● **TEXTO DE LECTURA**:
▼

Verla salir en vuelo desde el agua con esa carpa en las garras, me recuerda a la imagen que tenemos todos del episodio de Féliz Rodriguez de la Fuente del famoso águila!!
Además desconocía que había Pescadoras por ésta zona como bien dices.
Un saludo.

----------


## REEGE

Sigo sorprendido y os pongo otro video que acabo de ver que os gustará:
http://www.youtube.com/watch?v=Cgz4PdugYhk

Y otro video y noticia:
http://www.xatakaciencia.com/medio-a...uila-pescadora

El águila pescadora ha regresado después de 60 años a la Península Ibérica, concretamente a las provincias de Huelva y Cádiz, gracias al proyecto de reintroducción iniciado en 2003, que otorga a la población de la actualidad una probabilidad de supervivencia del 99,99 por ciento.

▲

● **DATOS DE ORIGEN**:
▼

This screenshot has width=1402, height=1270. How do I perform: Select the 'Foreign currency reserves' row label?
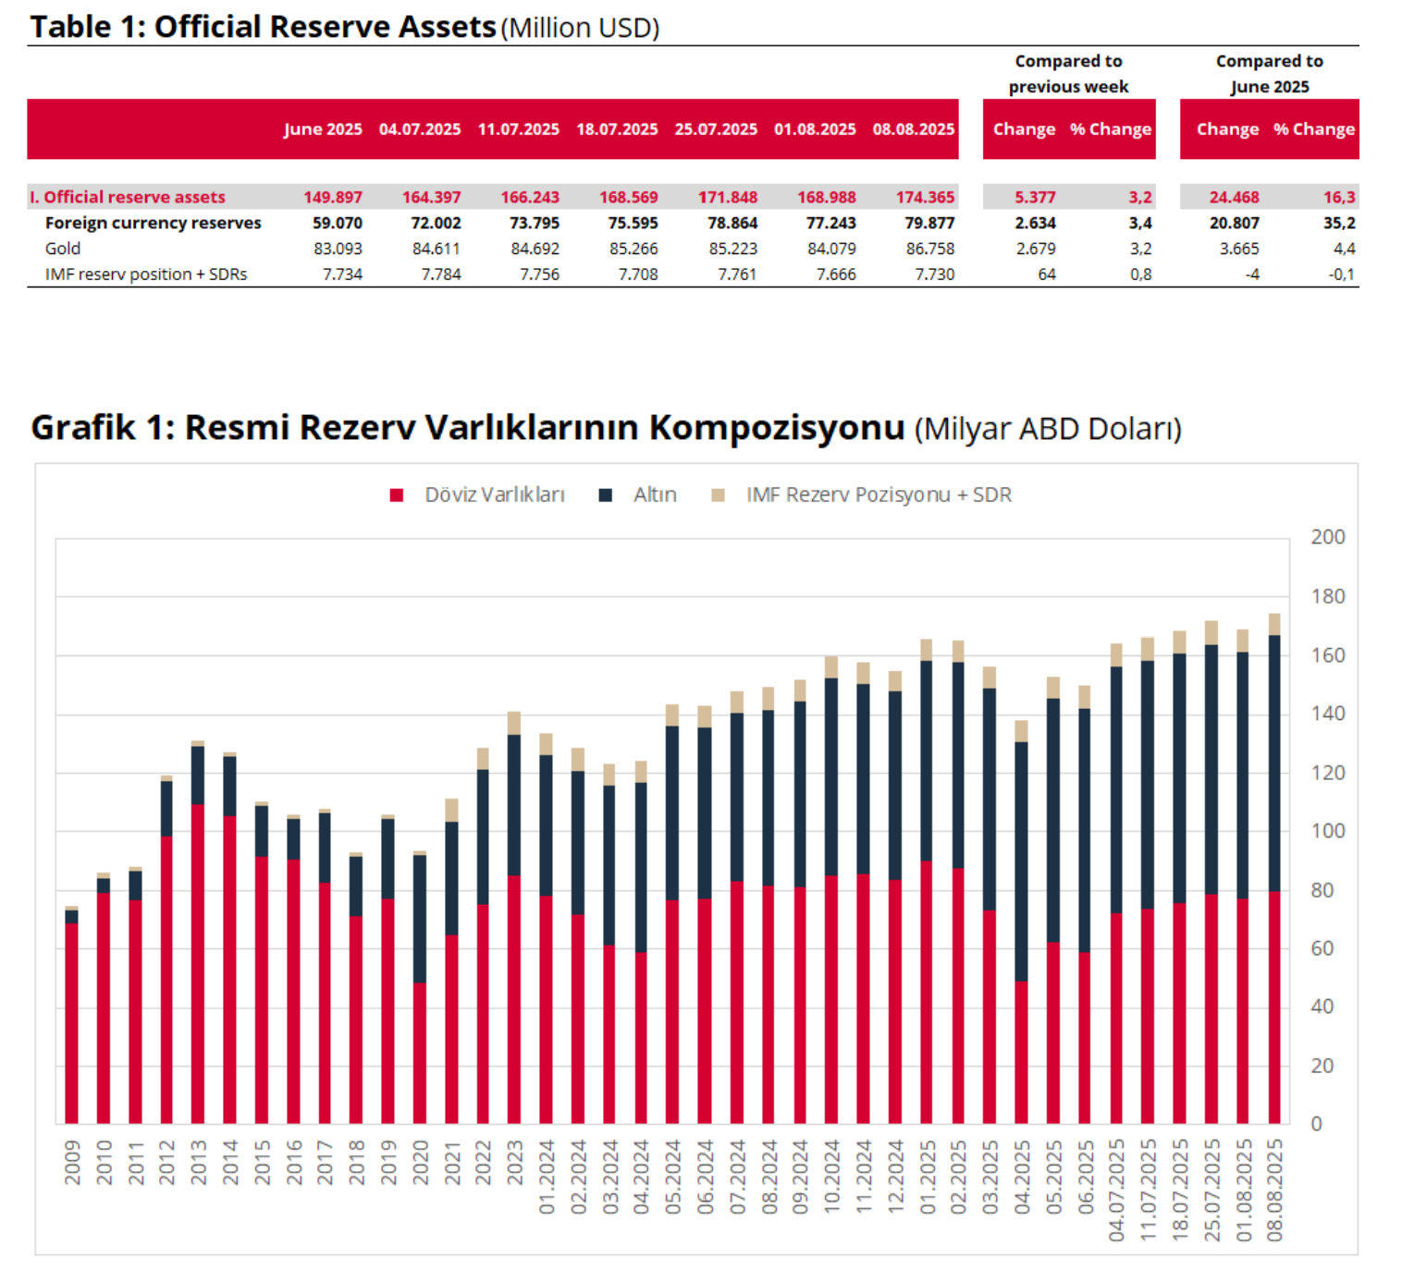[x=153, y=223]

▲

● **CONSIGNA**:
Transcribe tal cual el pasaje del texto sobre el águila pescadora que arranca en las palabras "Verla salir en" y termina después de "como bien dices.".

● **SOLUCIÓN DEL EJERCICIO**:
Verla salir en vuelo desde el agua con esa carpa en las garras, me recuerda a la imagen que tenemos todos del episodio de Féliz Rodriguez de la Fuente del famoso águila!!
Además desconocía que había Pescadoras por ésta zona como bien dices.